Maybe it's time for Mr. Meyer/Myers to come clean about just how many innocents in some small Midwestern town he has butchered over the past few decades while presuming to lecture us about our responsibility for atrocities committed by our government!

Posted by: Upside Down Flag at June 24, 2009 03:30 PM

Upside Down Flag: That Freddie's a mess, ain't he?

Posted by: Mike Meyer at June 24, 2009 04:18 PM

knowdoubt says:

Torture DOESN'T WORK and it is absolutely THE BEST argument AGAINST using it.

Hmm. Let's try this variant:


Slavery DOESN'T WORK and it is absolutely THE BEST argument AGAINST using it.

I rest my case.

Posted by: Bernard Chazelle at June 24, 2009 04:26 PM

Upside Down Flag: I have this horrible feeling that now i'm going to wake up screaming in the middle of the night and speeddial nancy pelosi's office!

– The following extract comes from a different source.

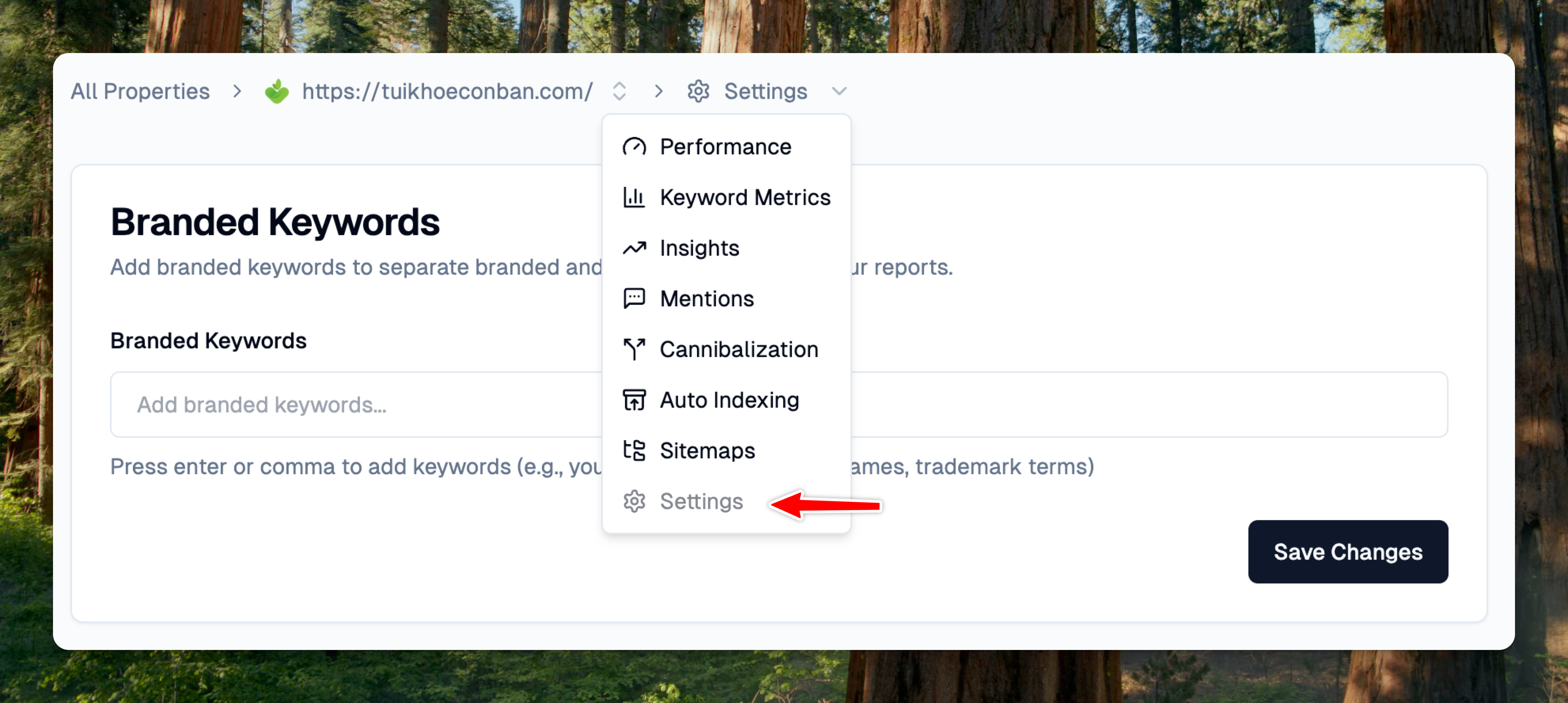Choose Sitemaps in the dropdown menu
This screenshot has width=1568, height=703.
pos(707,450)
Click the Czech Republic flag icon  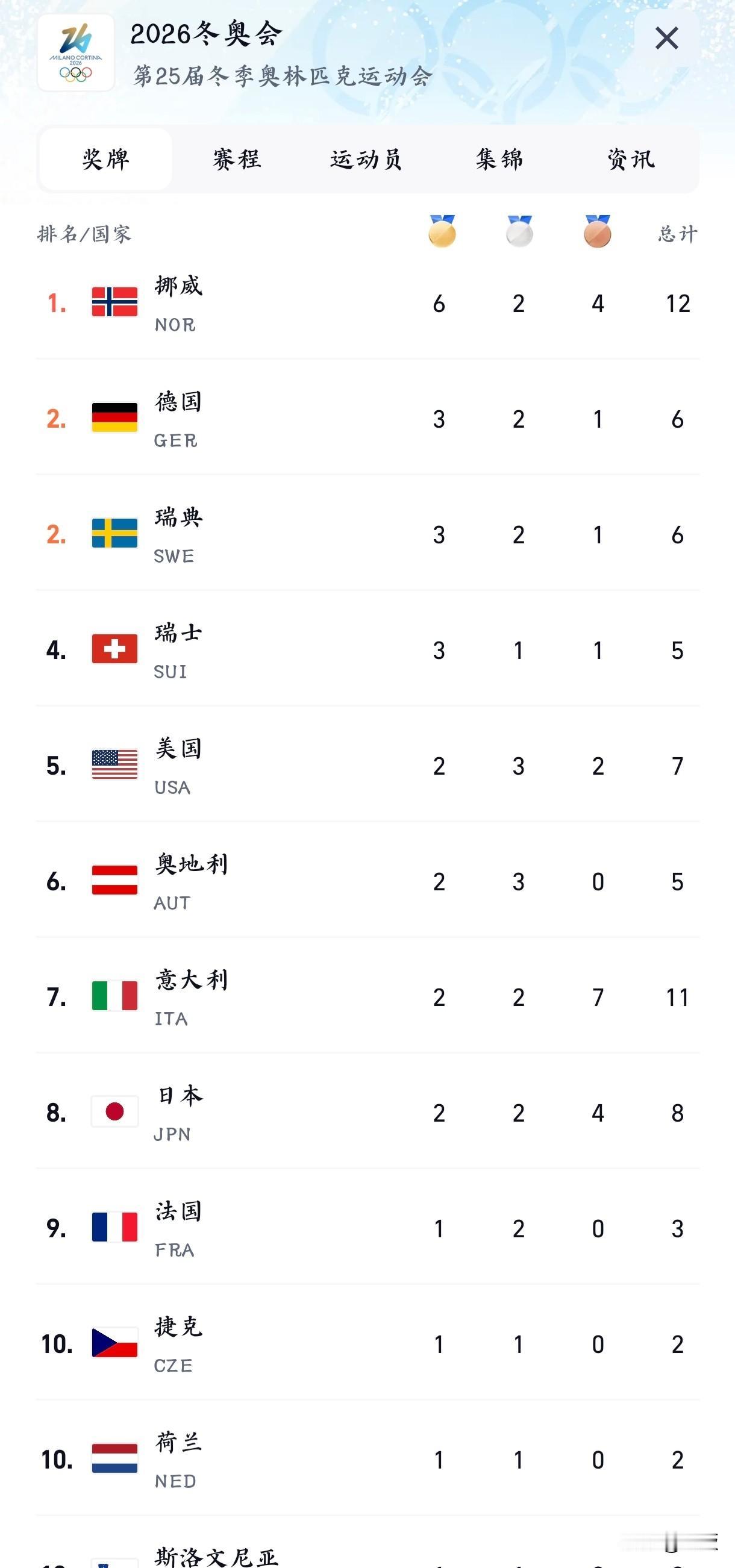point(114,1343)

Posted by: Not Exactly at June 24, 2009 07:21 PM

Not Exactly: DC business hours only! Call often and spread it around. (Welcome to my nightmare)

Posted by: Mike Meyer at June 24, 2009 08:05 PM

Torture does work.

The point of torture is the same as the point of rape.

Rape works.

The point of both is to dominate another person. It is mere sadism.

The pro-torture view isn't logically incorrect. It is moral depravity, hid by a lie.

Whenever you hear the word "torture" you should replace it with the word "rape." Since many torture advocates actually get a psychosexual thrill from the notion, the concept is usually literally valid.

Thus, torture works because, being functionally identical to rape (rape is just a form of torture, in fact and deed), it is a tool of terror. It is used to create fear and gain sadistic pleasure. It is used to put another group of people down. The Other is so worthless, and you are so powerful, that you can inflict pain on "it" for pleasure -- and be praised for it. That last part is the reason why rightwingers are staunch advocates; they have a deep need to get social approval for vile indulgences.

So Bernard's formulation above -- "Slavery doesn't work" -- is about right. I would suggest the formulatiton "Why don't we just rape him until he talks?" Suddenly, the point of torture is a little obvious, hm?

Posted by: No One of Consequence at June 25, 2009 12:15 AM

My guess is "rapeing them until they talk" IS the plan. The "other stuff" is just foreplay.

Posted by: Mkie Meyer at June 25, 2009 12:31 AM

Professor sir, I guess it depends on your definition of "work," but if it includes getting timely, accurate information and helping us succeed against terrorism, then it doesn't work. You may "rest your case" on that footing.